DIRECTIONS FOR THIS TASK
Nothing but the line containing "BC Elite 100 - Tulsa (792, 574)" and the lines that follow it to the end of the material below should appear in the answer, each copied exactly.

--------------------

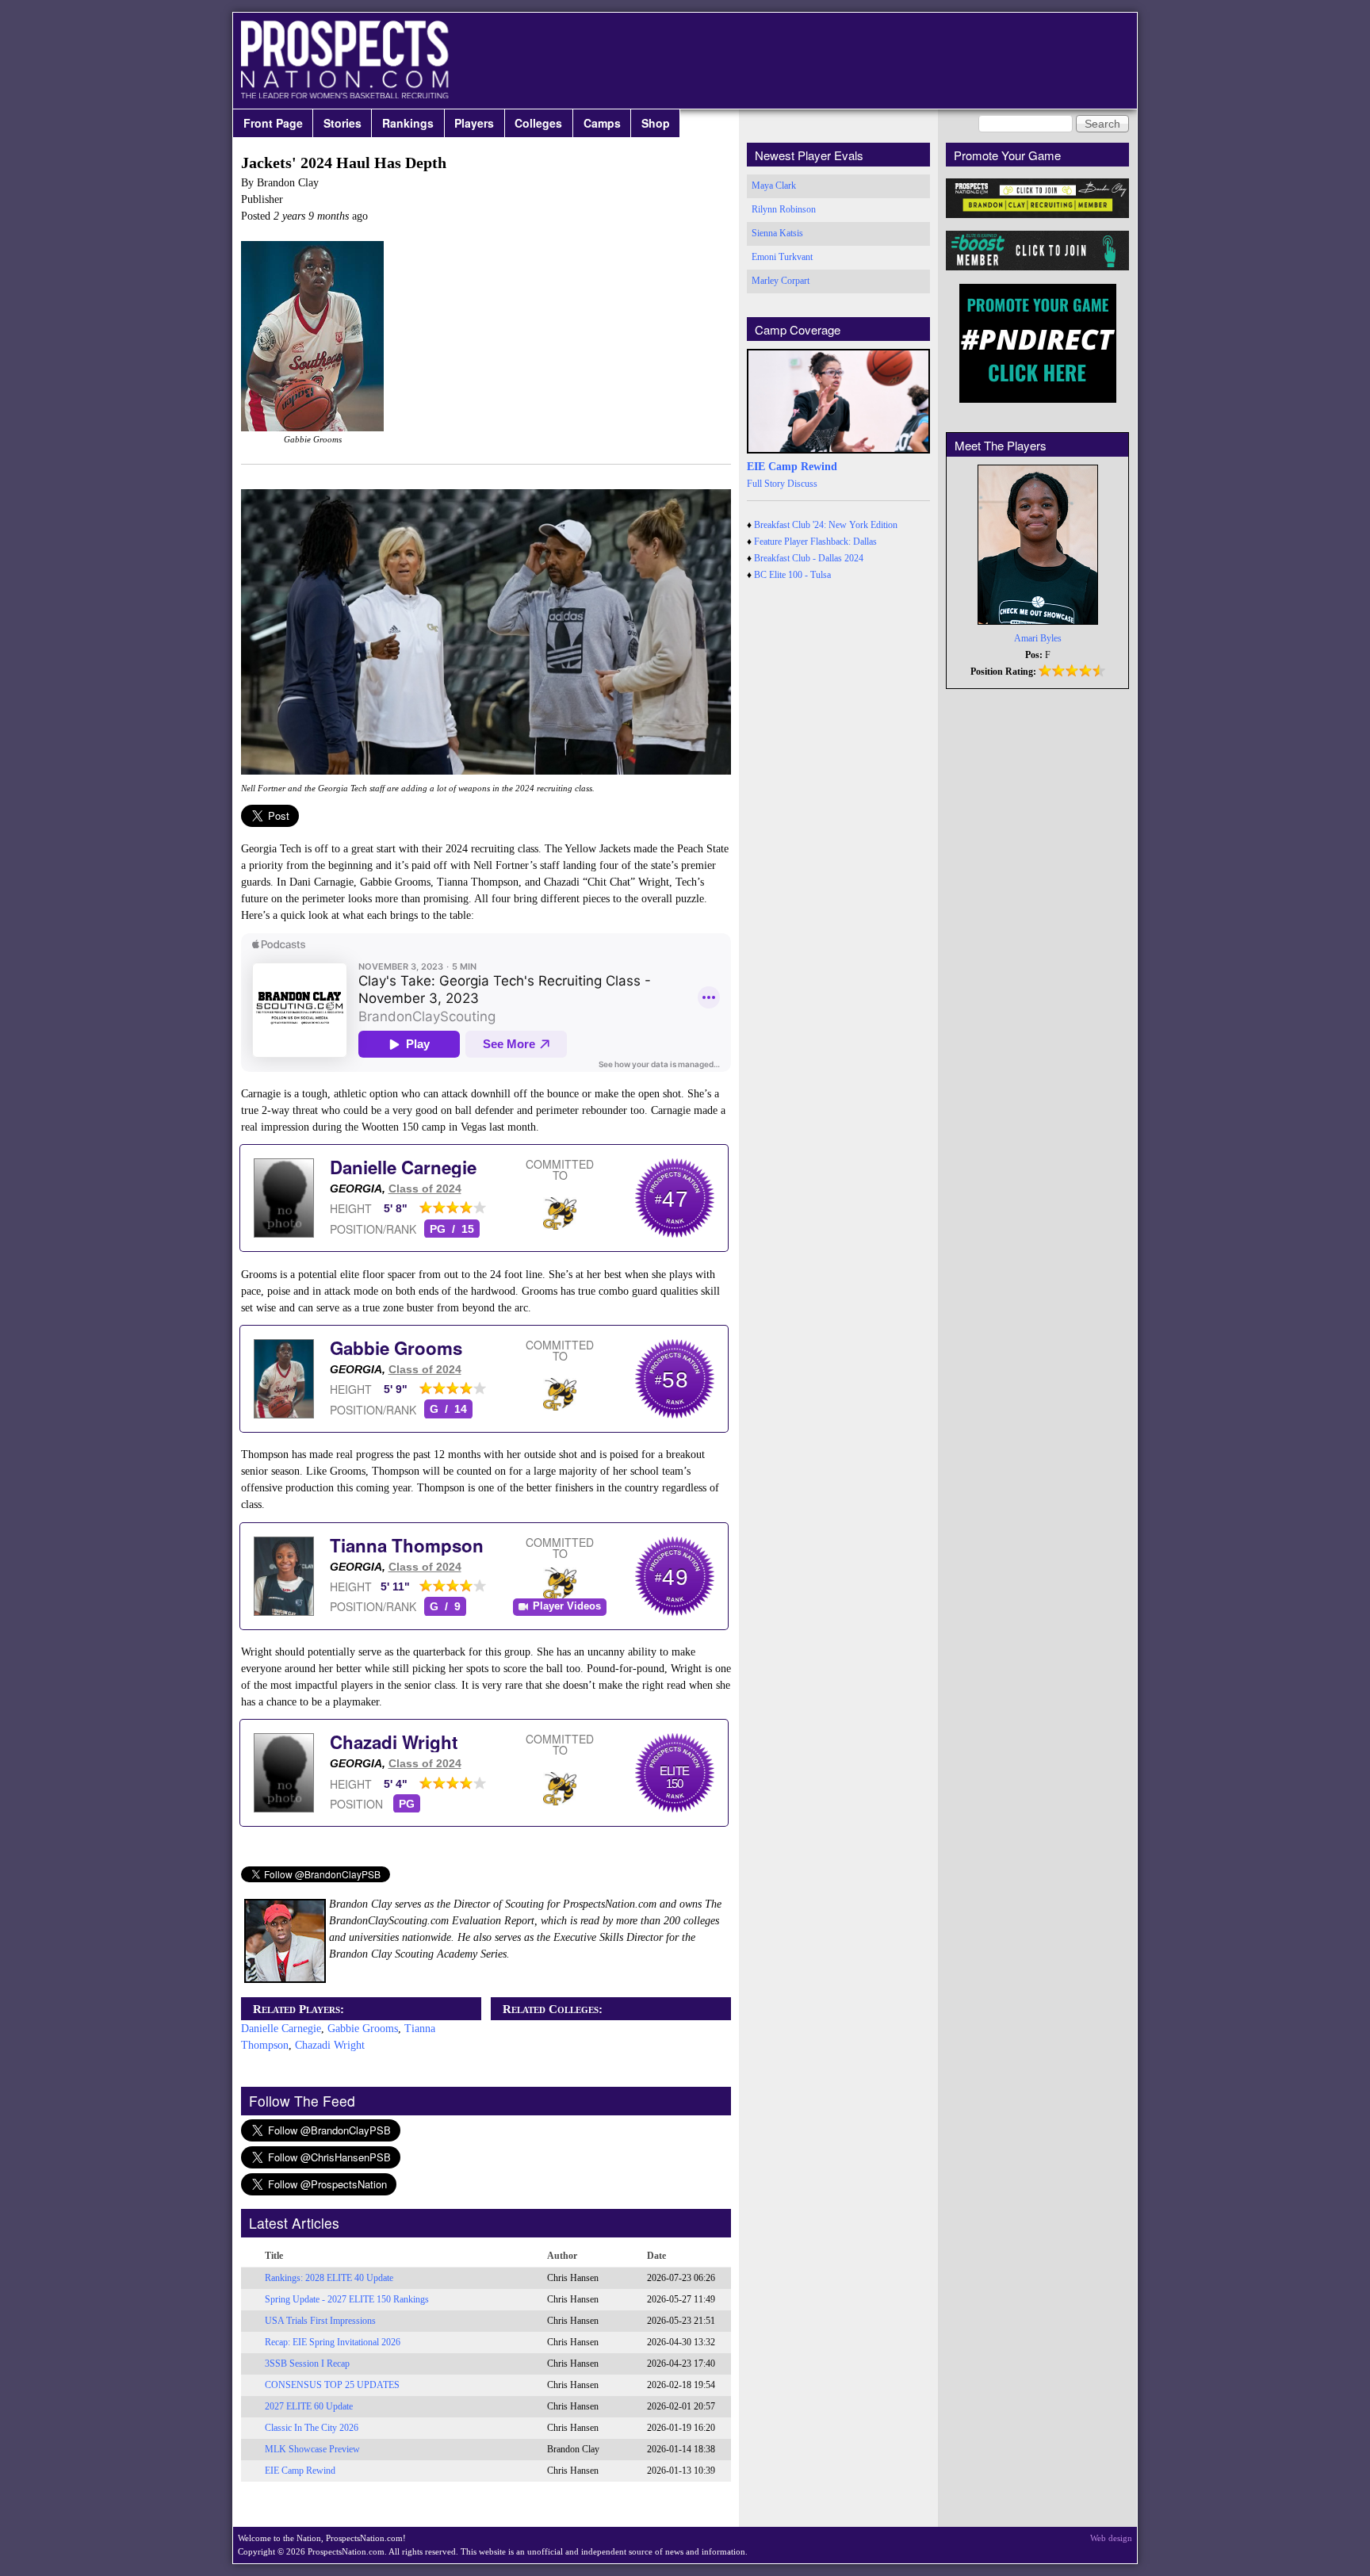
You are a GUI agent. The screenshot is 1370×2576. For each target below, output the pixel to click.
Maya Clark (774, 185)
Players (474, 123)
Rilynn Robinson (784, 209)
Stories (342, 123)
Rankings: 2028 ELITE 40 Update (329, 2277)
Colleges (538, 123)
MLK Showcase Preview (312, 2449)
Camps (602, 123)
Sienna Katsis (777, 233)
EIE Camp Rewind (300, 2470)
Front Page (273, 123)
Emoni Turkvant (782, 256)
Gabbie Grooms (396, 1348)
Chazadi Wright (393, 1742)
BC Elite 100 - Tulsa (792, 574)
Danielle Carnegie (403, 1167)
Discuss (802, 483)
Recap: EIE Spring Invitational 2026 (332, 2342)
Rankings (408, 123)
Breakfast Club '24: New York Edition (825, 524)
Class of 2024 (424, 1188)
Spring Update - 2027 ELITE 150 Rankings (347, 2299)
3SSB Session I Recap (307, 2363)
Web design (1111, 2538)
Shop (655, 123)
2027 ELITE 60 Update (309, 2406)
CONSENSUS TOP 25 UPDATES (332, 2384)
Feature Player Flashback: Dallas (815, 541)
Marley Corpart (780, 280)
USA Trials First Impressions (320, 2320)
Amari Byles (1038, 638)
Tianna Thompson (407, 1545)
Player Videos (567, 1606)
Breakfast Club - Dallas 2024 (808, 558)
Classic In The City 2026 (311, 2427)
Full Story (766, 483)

--------------------

SOLVED PROBLEM
BC Elite 100 - Tulsa (792, 574)
Danielle Carnegie (403, 1167)
Discuss (802, 483)
Recap: EIE Spring Invitational 2026 (332, 2342)
Rankings (408, 123)
Breakfast Club '24: New York Edition (825, 524)
Class of 2024 (424, 1188)
Spring Update - 2027 ELITE 150 Rankings (347, 2299)
3SSB Session I Recap (307, 2363)
Web design (1111, 2538)
Shop (655, 123)
2027 ELITE 60 Update (309, 2406)
CONSENSUS TOP 25 UPDATES (332, 2384)
Feature Player Flashback: Dallas (815, 541)
Marley Corpart (780, 280)
USA Trials First Impressions (320, 2320)
Amari Byles (1038, 638)
Tianna Thompson (407, 1545)
Player Videos (567, 1606)
Breakfast Club - Dallas 2024 (808, 558)
Classic In The City 2026 (311, 2427)
Full Story (766, 483)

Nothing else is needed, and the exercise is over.